All disruptive changes to existing machinery will inevitably cause hardship and pushbacks. Throughout the process, we learned a few lessons:
- Leave room for teams to define team-specific best practices. For instance, our Integrations team had a lot of external dependencies that created a large number of noisy alerts and required extremely detailed, team-specific documentation so that each on-call engineer could ramp up and work on specific integration issues quickly. Their on-call engineers not only had to handle pages, but also a lot of internal questions in various channels due to the intricate details of integration systems. The team iterated on their own on-call experience, expanded their on-call responsibilities and had more generous time allocation for their on-call engineers.
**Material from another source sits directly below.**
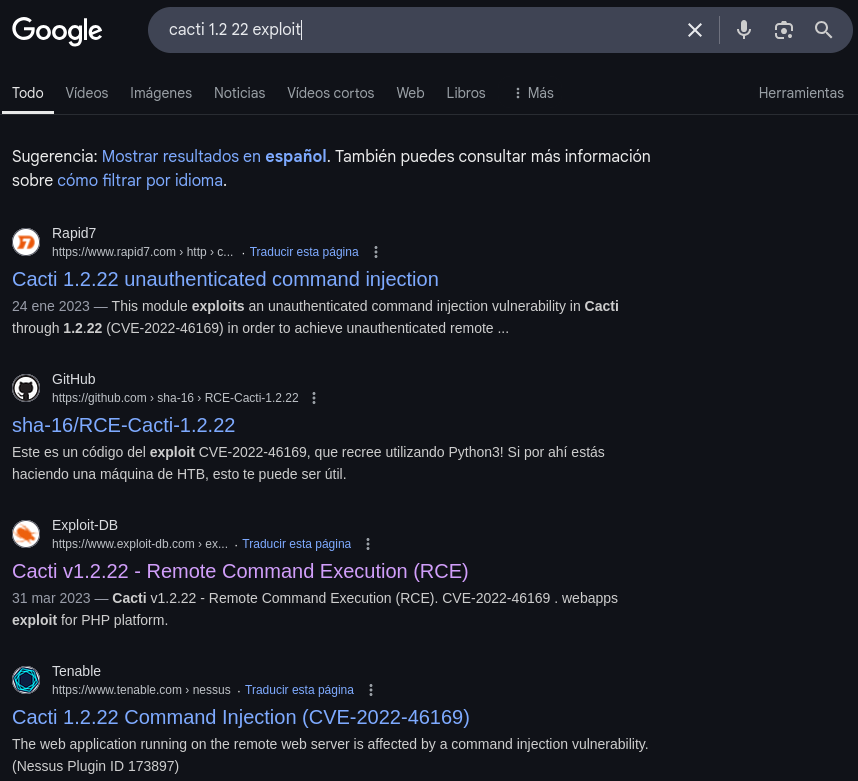Open the sha-16/RCE-Cacti-1.2.22 result link
The image size is (858, 781).
124,425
- Avoid creating overly specific metrics which lead into the realm of micro-management. Initially, to make sure on-call engineers were actively working on each ticket when a page triggers, we introduced a new SLA metric that tracks “time to triage” on top of the existing “time to resolve” SLA. This metric quickly became obsolete as the “time to resolve” metric was already capturing the resolution speed that users perceived, and “time to triage” caused unnecessary mental overhead.
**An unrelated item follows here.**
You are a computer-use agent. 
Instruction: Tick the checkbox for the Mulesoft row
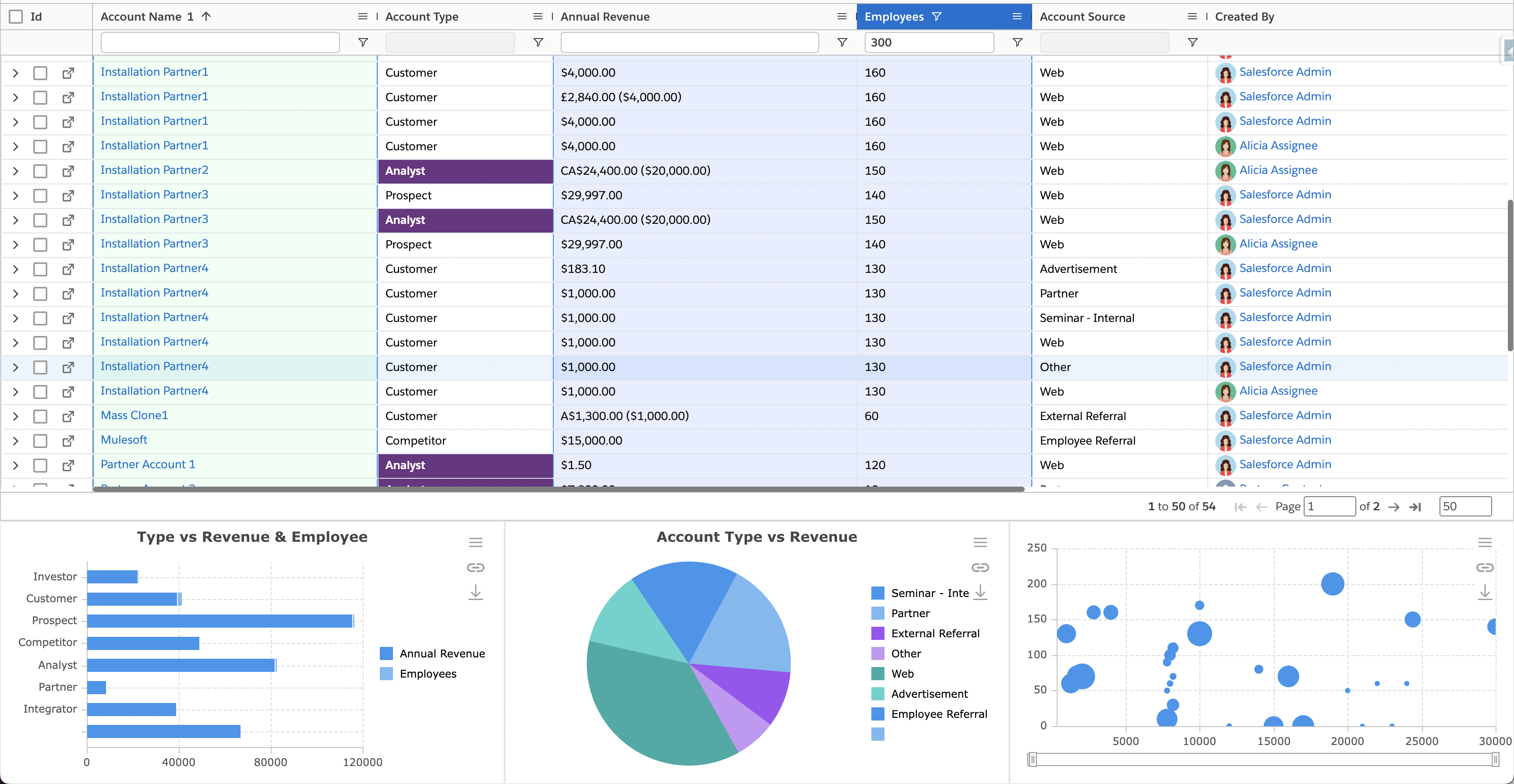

- On-call problems need to be solved in the context of team management processes. For example, on-call engineers often had difficulty completing on-call work when the team roadmap was tightly planned without enough buffer for product maintenance work. We later aligned with engineering managers to work with their cross-functional partners and allocate enough time for on-call engineers during roadmap planning, and regularly asked each on-call through the on-call happiness survey if their team is providing enough resources and time allocation for their work.
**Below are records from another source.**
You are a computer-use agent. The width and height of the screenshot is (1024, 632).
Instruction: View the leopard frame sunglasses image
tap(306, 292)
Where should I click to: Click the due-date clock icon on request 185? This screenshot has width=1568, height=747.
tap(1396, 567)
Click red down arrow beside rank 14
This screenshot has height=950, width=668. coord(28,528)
Developing a healthy and effective on-call process is an organization-wide effort. We quantified the ideal state with metrics and brought visibility into system health and on-call impact. We enabled on-call engineers to effectively do their work with education and tooling. We listened to our engineers and kept improving the process, trying to avoid unnecessary operational overhead. We went to the root of the problem and attempted to solve engineering quality issues with a broader lens. We are only at the beginning of the journey, and we will continuously build towards to a culture of shipping product with high-quality, and always putting customers first.
Many appreciations to Jimmy Zhuang and all of our on-call champions for contributing to this effort and making Zip product more stable and available!